Lactate vs butyrate production during mixed culture glucose fermentation
driven by substrate availability as determined by metaproteomics
Abstract
Mixed-culture fermentation provides a means to recycle carbon from
complex organic waste streams into valuable feedstock chemicals. Using
complex microbial consortia, individual systems can be tuned to produce
a range of biochemicals to meet market demand. However, the metabolic
mechanisms and community interactions which drive product expression
changes under differing conditions are currently poorly understood.
Furthermore, predictable product transitions are currently limited to
pH-driven changes between butyrate and ethanol, and chain-elongation
(fed by CO2, acetate, and ethanol) to butyrate, valerate, and hexanoate.
Lactate, a high-value biopolymer feedstock chemical, has been observed
in transition states, but sustained production has not been described.
In this work, a continuous stirred bioreactor was operated at low pH
(5.5) with substrate concentration varied between limiting and
non-limiting conditions. Using glucose as a model substrate, two
sustained operational states were defined: butyrate production during
substrate limitation, and lactate production in the non-limited state.
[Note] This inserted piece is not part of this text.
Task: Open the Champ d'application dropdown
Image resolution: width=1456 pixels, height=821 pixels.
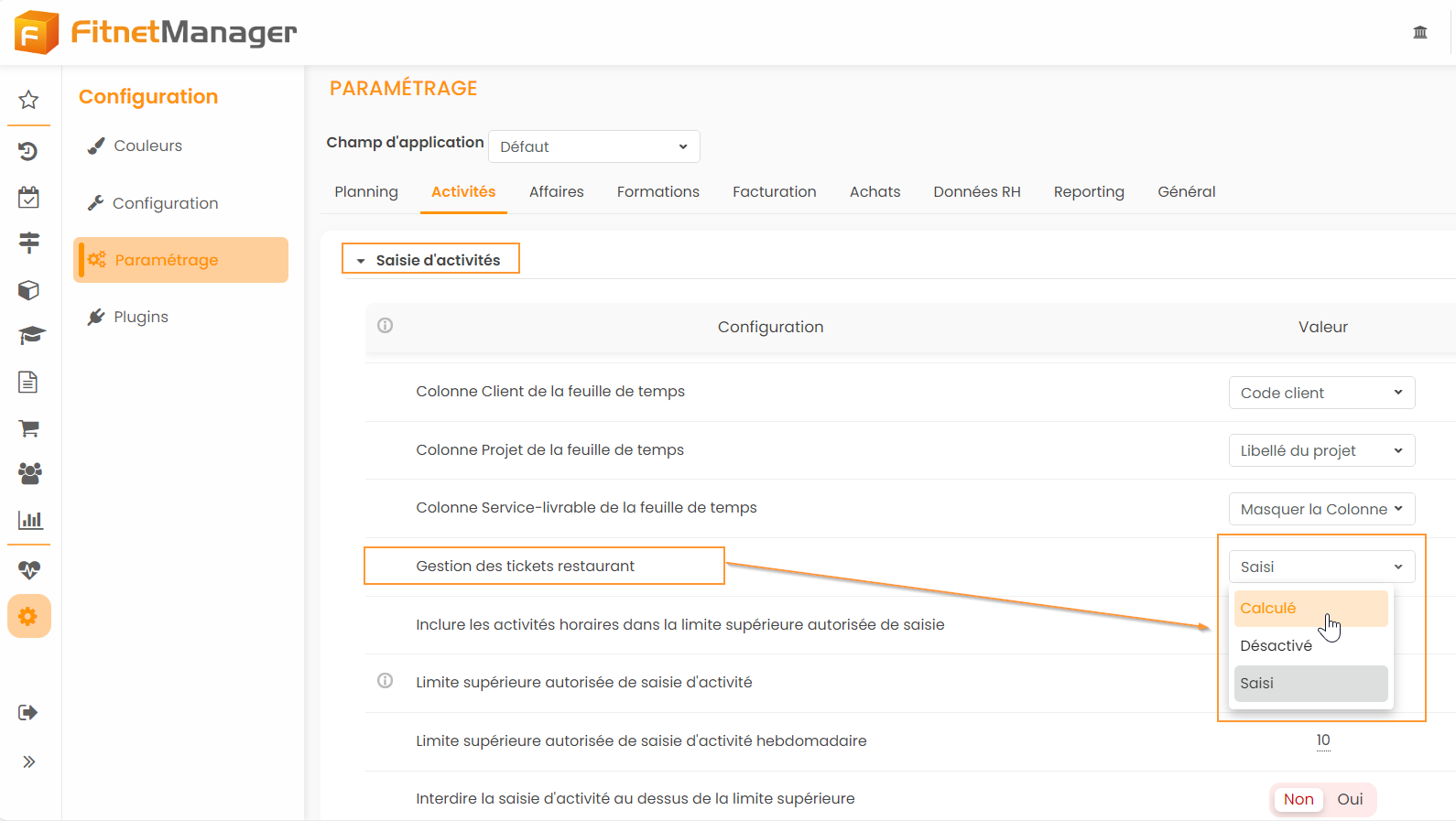Action: 593,146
Through SWATH-MS metaproteomics and 16S rDNA community profiling, the
mechanism of change between butyrate and lactate was described primarily
by redirected carbon flow through the methylglyoxal bypass by
Megasphaera under substrate non-limiting concentrations. Crucially,
butyrate production resumed upon return to substrate-limited conditions,
demonstrating the reversibility of this transition.